27 DE Julho DE 2020

Onze raparigas foram sequestradas e assassinadas em circunstâncias semelhantes entre 1971 e 1977 em Galveston, Texas. O agressor poderia ter sido um serial killer, pois existia um modus operandi idêntico em todos os casos. No entanto, não se sabia quem era o culpado e a investigação estava a perder força devido à escassez de pistas. Tornou-se um crime não resolvido. O que aconteceu?

Maria Johnson e Debbie Ackerman eram amigas. A última vez que foram vistas, seguiam em direção a uma carrinha branca dirigida por um homem. Os corpos foram encontrados em novembro de 1971, perto de um pântano, e em Galveston ninguém se esquece deste crime. Debbie e Maria foram as primeiras a desaparecer, embora não tenham sido o único par de amigas com este final trágico.

Mais tarde, foram encontrados os ossos de outras duas adolescentes – Sharon Shaw e Rhonda Rene – depois de terem passado o verão inteiro desaparecidas. Os restos mortais das vítimas foram vistos num pântano a alguns quilómetros de distância. A partir de então, foram sido descobertos mais corpos. Duas meninas, Brooks Bracewell e Gregoria Geer, foram raptadas na pequena cidade de Dicknson. A primeira, foi a vítima mais nova, tinha apenas doze anos de idade. Ao longo dos seis anos seguintes, haviam sido sequestradas e assassinadas outras crianças de aparência semelhante. No total, foram onze vítimas de Galveston, Houston, Webster, Dickinson e Alvin, cujos casos não foram solucionados.
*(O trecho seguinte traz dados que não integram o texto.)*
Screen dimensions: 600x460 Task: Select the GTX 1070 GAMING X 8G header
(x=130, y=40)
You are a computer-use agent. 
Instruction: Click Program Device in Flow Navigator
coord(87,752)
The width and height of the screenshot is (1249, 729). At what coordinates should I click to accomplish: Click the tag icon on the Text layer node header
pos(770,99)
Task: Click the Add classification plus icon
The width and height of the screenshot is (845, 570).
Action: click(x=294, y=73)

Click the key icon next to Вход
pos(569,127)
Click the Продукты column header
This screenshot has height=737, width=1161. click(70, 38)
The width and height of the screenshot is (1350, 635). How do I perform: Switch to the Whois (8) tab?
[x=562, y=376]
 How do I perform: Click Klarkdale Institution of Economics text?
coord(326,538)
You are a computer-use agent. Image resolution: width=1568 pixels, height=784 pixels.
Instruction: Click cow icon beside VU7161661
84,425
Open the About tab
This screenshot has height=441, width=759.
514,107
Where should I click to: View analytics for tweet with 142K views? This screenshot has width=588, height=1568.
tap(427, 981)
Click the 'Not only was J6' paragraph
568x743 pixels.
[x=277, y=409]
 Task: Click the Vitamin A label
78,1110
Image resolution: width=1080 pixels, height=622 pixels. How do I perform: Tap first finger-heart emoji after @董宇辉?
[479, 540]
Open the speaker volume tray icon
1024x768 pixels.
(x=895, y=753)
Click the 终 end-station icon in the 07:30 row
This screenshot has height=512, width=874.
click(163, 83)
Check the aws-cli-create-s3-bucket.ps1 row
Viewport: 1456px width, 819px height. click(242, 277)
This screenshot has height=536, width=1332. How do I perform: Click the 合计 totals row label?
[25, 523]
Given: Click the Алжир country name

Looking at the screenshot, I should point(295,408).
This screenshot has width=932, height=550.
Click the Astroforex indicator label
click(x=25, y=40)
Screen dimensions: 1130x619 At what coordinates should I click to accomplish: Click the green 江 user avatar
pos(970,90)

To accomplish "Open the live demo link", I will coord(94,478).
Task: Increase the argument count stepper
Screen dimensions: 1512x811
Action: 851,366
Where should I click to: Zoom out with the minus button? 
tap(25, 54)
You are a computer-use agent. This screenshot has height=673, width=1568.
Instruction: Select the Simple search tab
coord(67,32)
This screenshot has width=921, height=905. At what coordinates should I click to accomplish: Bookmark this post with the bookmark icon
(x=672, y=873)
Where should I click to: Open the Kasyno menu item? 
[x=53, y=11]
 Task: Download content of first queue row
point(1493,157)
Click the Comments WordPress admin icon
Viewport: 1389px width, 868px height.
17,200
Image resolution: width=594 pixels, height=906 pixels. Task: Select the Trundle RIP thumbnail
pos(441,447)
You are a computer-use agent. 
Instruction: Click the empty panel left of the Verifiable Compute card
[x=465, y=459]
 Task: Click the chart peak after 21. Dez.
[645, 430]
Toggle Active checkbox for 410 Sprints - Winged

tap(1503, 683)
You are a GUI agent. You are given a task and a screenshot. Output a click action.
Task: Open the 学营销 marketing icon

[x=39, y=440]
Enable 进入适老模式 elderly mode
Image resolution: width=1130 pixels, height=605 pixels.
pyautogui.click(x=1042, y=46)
Em Galvenston, a população ainda se lembra de Maria e Debbie: duas adolescentes felizes e extrovertidas. Todos os anos se perguntam se alguma vez, a pessoa responsável pela morte das duas jovens, será encontrada. Mais de trinta anos depois, apareceu uma carta de um recluso que afirma ser o autor desses dois assassinatos, bem como dos outros nove. A confissão veio de Edward Bell, um prisioneiro que foi definido como um serial killer. Ele alegou ter morto as jovens, e ainda respondeu a outras perguntas sobre os crimes.

No entanto um inspetor da polícia já reformado, Fred Paige, e uma jornalista, Lise Olsen, decidiram investigar minuciosamente este caso, recuperando pistas para garantir que Ed Bell foi quem realmente matou as meninas. Para isso, observaram os detalhes que só o assassino poderia saber. Eles entrevistaram o suposto autor dos crimes para fazer questões sobre determinados aspetos, de forma a verificar se eles coincidiam, ou não, com a realidade. Numa destas entrevistas, Bell afirma ter recolhido as meninas numa carrinha. No entanto, em entrevistas consecutivas, alega não ter matado ninguém.